- Born: Njeukam Loïc Midrel July 29, 1997 (age 28) Douala, Cameroon
- Occupation: LGBT activist
- Known for: LGBT rights activism in Cameroon

= Shakiro =

Cameroonian human rights activist (born 1997)

Shakiro (born 29 July 1997) is a Cameroonian human rights activist. She became known for talking about her experiences as a transgender woman on social media, including Facebook and YouTube. In 2021, Shakiro was arrested and charged with "attempted homosexuality", and was sentenced to five years in prison. She fled Cameroon later that year, living in hiding in Nigeria before receiving asylum in Belgium in 2023.

== Early life and education ==
Shakiro was born and raised in Douala, to a family originally from Bafang in West Province. She was significantly bullied in school, which led to her leaving; she later graduated from the University of Buea.

== Activism ==
Shakiro became known in Cameroon after she came out as a transgender woman in a social media post. She began regularly posting videos on Facebook and YouTube, including about cosmetics as well as the experiences of LGBTQ people in the country. In many of her videos, Shakiro denounced Cameroon's anti-homosexuality laws.

In 2020, Shakiro was physically assaulted in Douala, following which she temporarily retracted her coming out.

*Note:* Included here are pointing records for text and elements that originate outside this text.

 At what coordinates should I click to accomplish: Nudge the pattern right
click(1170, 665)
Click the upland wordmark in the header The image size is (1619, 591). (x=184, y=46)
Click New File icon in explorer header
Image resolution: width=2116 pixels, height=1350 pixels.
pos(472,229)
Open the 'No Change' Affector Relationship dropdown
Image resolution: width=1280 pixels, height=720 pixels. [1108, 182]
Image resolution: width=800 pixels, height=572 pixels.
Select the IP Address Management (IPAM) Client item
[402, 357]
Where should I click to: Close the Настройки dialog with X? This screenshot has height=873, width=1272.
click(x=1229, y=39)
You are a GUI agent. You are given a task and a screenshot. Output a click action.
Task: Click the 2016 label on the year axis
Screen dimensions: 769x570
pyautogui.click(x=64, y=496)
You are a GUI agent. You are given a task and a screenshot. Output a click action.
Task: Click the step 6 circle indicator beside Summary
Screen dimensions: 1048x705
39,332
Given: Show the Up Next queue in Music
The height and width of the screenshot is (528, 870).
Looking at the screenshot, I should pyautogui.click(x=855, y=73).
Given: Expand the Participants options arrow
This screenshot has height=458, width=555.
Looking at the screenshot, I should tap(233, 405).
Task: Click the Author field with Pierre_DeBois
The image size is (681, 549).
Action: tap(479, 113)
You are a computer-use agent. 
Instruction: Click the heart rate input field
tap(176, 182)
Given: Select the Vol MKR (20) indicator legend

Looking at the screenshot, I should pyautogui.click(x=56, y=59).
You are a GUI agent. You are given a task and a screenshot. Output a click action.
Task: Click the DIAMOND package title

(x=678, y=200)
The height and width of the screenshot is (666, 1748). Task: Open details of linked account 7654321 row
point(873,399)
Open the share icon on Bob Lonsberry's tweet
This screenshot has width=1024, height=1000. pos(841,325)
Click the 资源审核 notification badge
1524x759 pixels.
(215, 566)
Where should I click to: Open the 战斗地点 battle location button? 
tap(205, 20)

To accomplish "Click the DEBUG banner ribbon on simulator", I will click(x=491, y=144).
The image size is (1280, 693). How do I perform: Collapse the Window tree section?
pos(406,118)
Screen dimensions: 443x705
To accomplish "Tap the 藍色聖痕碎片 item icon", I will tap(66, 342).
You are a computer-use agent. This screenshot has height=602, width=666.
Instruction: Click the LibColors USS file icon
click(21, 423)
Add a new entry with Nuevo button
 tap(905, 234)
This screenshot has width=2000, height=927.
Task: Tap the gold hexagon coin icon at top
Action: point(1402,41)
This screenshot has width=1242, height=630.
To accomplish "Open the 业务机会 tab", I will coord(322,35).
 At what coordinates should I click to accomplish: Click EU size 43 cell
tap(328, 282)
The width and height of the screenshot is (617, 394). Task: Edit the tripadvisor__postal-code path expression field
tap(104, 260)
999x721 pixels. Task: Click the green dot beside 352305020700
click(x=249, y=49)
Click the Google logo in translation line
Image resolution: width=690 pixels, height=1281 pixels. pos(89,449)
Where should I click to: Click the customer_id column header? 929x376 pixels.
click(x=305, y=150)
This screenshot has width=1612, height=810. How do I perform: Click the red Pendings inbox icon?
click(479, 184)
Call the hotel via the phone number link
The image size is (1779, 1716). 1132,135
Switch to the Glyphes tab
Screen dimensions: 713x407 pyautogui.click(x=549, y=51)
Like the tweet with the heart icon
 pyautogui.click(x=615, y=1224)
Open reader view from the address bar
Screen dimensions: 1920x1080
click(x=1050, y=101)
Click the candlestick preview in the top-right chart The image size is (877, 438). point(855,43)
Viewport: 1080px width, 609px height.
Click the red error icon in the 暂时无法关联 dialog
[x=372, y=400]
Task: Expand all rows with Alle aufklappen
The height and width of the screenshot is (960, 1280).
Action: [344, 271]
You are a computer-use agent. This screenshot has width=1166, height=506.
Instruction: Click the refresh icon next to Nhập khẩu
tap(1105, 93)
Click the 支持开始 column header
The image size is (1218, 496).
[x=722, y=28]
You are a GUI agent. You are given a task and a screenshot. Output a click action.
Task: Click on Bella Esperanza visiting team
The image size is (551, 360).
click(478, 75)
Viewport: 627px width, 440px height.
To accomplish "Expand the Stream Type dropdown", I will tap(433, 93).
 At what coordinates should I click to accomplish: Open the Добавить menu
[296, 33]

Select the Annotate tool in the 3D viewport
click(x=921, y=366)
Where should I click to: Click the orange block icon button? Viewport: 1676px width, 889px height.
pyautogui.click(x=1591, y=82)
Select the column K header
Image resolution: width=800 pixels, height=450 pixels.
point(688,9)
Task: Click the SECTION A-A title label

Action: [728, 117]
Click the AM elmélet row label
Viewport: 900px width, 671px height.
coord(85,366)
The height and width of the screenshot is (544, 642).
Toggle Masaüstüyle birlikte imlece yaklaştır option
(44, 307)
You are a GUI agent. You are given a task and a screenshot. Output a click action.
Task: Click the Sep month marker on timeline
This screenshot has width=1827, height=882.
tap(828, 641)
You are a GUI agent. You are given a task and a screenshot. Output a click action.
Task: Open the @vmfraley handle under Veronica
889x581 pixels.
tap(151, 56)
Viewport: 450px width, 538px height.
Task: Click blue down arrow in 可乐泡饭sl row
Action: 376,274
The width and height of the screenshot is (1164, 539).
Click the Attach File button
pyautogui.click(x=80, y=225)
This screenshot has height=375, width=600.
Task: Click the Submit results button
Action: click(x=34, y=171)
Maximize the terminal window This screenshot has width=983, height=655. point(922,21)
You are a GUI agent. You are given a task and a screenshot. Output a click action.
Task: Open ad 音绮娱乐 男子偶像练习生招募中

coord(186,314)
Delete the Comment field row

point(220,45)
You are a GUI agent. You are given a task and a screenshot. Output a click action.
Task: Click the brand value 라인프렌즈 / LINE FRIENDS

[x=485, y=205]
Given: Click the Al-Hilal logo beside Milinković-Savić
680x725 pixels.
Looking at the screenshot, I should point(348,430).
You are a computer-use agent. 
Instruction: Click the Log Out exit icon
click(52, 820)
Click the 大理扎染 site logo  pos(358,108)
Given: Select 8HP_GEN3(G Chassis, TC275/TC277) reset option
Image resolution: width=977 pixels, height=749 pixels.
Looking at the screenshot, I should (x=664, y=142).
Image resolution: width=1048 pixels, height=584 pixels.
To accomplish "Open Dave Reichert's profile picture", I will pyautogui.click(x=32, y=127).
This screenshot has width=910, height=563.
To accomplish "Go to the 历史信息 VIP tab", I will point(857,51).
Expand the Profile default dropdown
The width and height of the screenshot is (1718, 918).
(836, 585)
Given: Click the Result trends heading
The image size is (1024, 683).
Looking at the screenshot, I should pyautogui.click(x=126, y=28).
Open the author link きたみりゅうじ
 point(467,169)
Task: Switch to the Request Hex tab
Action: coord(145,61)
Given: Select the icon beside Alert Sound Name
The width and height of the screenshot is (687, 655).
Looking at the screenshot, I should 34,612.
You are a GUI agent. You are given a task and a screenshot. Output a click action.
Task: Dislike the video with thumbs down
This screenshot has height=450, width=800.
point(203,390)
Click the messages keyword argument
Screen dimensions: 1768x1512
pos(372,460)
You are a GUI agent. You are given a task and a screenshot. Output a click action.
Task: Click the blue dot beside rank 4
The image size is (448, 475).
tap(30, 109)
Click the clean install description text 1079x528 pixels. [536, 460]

== 2021 arrest and imprisonment ==
On 8 February 2021, Shakiro and another transgender woman, Patricia, were arrested at a restaurant in Douala for wearing women's clothing. They were subsequently interrogated without lawyers present, before being detained in a local prison. Shakiro was raped on multiple occasions during her detention. Alice Nkom went on to represent Shakiro when the case went to trial.

On 1 May 2021, Shakiro and Patricia were found guilty of "attempted homosexuality" and "outraging public decency", in addition to not possessing the correct identification documents. They were sentenced to the maximum five years' imprisonment, in addition to being ordered to pay a 200,000 XAF fine. Nkom described the sentence as a "hammer blow" and stated "the message is clear: homosexuals don't have a place in Cameroon". The human rights organisation Human Rights Watch called on the Cameroonian government to repeal its anti-homosexuality laws and to "stop interfering in Cameroonians' private lives".

== Exile and asylum ==
Shakiro appealed the sentence, which led to her being released from custody on 16 July 2021 while the appeal was considered. On 10 August, Shakiro and another transgender woman were forcibly removed from a taxi in Douala and assaulted by a mob, following which Shakiro left the country. She spent a year living in hiding in Nigeria, during which time she reported presenting as a male to prevent further attacks.

In 2022, while in Nigeria, Shakiro made two social media posts naming Cameroonian public figures whom she alleged were homosexual or bisexual. The posts were criticised by some LGBTQ activists in Cameroon; Shakiro subsequently apologised and deleted the posts.

In 2023, Shakiro obtained a refugee visa and moved to Brussels, Belgium.